© JUNGE FREIHEIT Verlag GmbH & Co. www.jungefreiheit.de 52/03 19. Dezember 2003 u. 01/04 26. Dezember

Laizistischer Angriff auf das Christentum
Frankreich: Der Streit um das islamistische Kopftuch hat eine neue Debatte über die religiöse Neutralität des Staates ausgelöst
Charles Brant

Um sich islamischer Missionierungsbestrebungen zu erwehren, appelliert die Grande Nation an "Republikanismus" und "Laizismus". Die christliche Tradition gerät dabei ins Hintertreffen. Die französische Regierung sucht der politisch-religiösen Agitation der Islamisten durch rituelle Beschwörungen des "republikanischen Pakts" Paroli zu bieten.

Deshalb hat der französische Präsident Jacques Chirac vor sechs Monaten eine 20köpfige Laizismus-Kommission beauftragt, nach Wegen zu suchen, die "republikanischen Wurzeln des Laizismus" zu stärken, "kommunitaristische Irrwege" zu verhindern und gegebenenfalls das 1905 erlassene Gesetz zur Trennung von Kirche und Staat zu revidieren. Unter dem Vorsitz von Bernard Stasi, einem Studienfreund Chiracs aus dessen Zeit an der "Kaderschmiede" École Nationale d'Administration (ENA), sprach die Kommission mit 120 Fachleuten und Vertretern der schätzungsweise fünf Millionen Muslime und der etwa eine halbe Million Juden. Ihre Ergebnisse liegen seit letzter Woche vor.

Demonstrative religiöse Zeichen wie muslimische Kopftücher, große christliche Kreuze oder jüdische Kippas sollen nach Ansicht der Laizismus-Kommission an öffentlichen Schulen verboten werden. Notwendig sei dazu ein Gesetz, um die weltanschauliche Unabhängigkeit des Staates strikt durchzusetzen. Stasi erklärte unter Anspielung auf den islamischen Fundamentalismus, das vorgeschlagene Gesetz würde Kräften entgegentreten, "die das Land zu destabilisieren versuchen".

* [Aufgabe] Gib den Absatz des Artikels, der mit „Deshalb hat der französische Präsident“ beginnt, als knappe Stichpunktliste wieder und behalte seine wesentlichen Fakten bei. Für die Bearbeitung sind die Datensätze ohne Bedeutung.

* [Erfasste Datensätze]
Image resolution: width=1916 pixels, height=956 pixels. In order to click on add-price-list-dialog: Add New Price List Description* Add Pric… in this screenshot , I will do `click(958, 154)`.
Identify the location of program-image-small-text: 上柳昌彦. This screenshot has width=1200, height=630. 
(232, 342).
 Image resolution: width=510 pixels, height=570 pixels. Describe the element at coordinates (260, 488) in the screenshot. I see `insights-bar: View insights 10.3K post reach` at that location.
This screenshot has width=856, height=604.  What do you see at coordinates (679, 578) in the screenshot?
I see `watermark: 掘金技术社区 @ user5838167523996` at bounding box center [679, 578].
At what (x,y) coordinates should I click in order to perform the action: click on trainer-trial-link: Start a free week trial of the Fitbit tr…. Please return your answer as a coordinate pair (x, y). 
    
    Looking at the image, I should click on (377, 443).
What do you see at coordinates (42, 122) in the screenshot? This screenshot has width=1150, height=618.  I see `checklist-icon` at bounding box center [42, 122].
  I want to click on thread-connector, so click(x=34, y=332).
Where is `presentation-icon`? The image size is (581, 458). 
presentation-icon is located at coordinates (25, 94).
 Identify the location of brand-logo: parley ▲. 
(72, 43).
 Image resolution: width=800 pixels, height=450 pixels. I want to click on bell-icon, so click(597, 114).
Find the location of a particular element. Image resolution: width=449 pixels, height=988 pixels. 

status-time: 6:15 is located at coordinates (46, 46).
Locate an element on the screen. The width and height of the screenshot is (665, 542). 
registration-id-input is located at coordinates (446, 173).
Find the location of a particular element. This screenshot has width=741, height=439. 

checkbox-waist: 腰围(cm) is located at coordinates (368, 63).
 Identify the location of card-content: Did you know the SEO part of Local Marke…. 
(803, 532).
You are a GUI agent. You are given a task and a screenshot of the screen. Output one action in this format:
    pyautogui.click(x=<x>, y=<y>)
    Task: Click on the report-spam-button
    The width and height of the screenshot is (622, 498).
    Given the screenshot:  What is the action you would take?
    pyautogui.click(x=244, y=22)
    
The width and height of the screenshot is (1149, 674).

* [Lösung]
- Vor sechs Monaten beauftragte Präsident Jacques Chirac eine 20-köpfige Laizismus-Kommission.
- Auftrag: die „republikanischen Wurzeln des Laizismus“ stärken, „kommunitaristische Irrwege“ verhindern und gegebenenfalls das Gesetz von 1905 zur Trennung von Kirche und Staat revidieren.
- Vorsitz: Bernard Stasi, ein Studienfreund Chiracs aus der Zeit an der École Nationale d'Administration (ENA).
- Die Kommission sprach mit 120 Fachleuten sowie mit Vertretern der schätzungsweise fünf Millionen Muslime und der etwa eine halbe Million Juden.
- Die Ergebnisse liegen seit letzter Woche vor.